* BEGIN Exercise input *

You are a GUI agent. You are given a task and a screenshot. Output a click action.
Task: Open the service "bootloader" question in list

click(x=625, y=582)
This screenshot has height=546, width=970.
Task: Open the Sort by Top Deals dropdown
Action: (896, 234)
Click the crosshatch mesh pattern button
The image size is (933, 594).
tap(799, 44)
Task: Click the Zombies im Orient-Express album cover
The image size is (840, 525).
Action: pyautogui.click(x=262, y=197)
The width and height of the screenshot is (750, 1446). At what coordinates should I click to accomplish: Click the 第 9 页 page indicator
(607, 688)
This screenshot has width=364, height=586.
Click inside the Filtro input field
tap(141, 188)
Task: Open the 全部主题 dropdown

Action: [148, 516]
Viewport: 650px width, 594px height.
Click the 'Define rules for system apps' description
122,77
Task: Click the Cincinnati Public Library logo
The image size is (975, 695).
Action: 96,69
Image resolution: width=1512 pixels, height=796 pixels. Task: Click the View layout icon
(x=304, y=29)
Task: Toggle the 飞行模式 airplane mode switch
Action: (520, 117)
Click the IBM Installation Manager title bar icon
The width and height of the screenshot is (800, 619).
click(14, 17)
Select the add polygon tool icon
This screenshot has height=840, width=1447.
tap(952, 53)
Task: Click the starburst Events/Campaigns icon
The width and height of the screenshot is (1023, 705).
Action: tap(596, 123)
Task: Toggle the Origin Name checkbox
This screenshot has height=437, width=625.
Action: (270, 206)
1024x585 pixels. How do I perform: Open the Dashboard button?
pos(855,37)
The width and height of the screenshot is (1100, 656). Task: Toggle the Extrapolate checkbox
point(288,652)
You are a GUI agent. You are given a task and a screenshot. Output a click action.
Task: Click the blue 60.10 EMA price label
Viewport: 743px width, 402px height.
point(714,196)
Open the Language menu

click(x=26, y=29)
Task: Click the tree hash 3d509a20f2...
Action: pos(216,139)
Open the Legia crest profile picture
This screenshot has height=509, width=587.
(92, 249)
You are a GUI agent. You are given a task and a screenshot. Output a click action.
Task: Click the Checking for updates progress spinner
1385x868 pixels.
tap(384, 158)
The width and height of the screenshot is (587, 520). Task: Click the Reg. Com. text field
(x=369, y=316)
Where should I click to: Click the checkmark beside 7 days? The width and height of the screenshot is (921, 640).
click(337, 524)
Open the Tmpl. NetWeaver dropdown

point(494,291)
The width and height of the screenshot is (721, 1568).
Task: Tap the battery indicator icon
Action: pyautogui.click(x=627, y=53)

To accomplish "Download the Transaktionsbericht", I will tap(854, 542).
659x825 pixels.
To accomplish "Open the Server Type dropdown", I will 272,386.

* END Exercise input *

Given problem: Quote every line exactly, from the one containing "Task: Toggle the Origin Name checkbox" down to the end of the lines.

Output for this exercise:
Task: Toggle the Origin Name checkbox
This screenshot has height=437, width=625.
Action: (270, 206)
1024x585 pixels. How do I perform: Open the Dashboard button?
pos(855,37)
The width and height of the screenshot is (1100, 656). Task: Toggle the Extrapolate checkbox
point(288,652)
You are a GUI agent. You are given a task and a screenshot. Output a click action.
Task: Click the blue 60.10 EMA price label
Viewport: 743px width, 402px height.
point(714,196)
Open the Language menu

click(x=26, y=29)
Task: Click the tree hash 3d509a20f2...
Action: pos(216,139)
Open the Legia crest profile picture
This screenshot has height=509, width=587.
(92, 249)
You are a GUI agent. You are given a task and a screenshot. Output a click action.
Task: Click the Checking for updates progress spinner
1385x868 pixels.
tap(384, 158)
The width and height of the screenshot is (587, 520). Task: Click the Reg. Com. text field
(x=369, y=316)
Where should I click to: Click the checkmark beside 7 days? The width and height of the screenshot is (921, 640).
click(337, 524)
Open the Tmpl. NetWeaver dropdown

point(494,291)
The width and height of the screenshot is (721, 1568).
Task: Tap the battery indicator icon
Action: pyautogui.click(x=627, y=53)

To accomplish "Download the Transaktionsbericht", I will tap(854, 542).
659x825 pixels.
To accomplish "Open the Server Type dropdown", I will 272,386.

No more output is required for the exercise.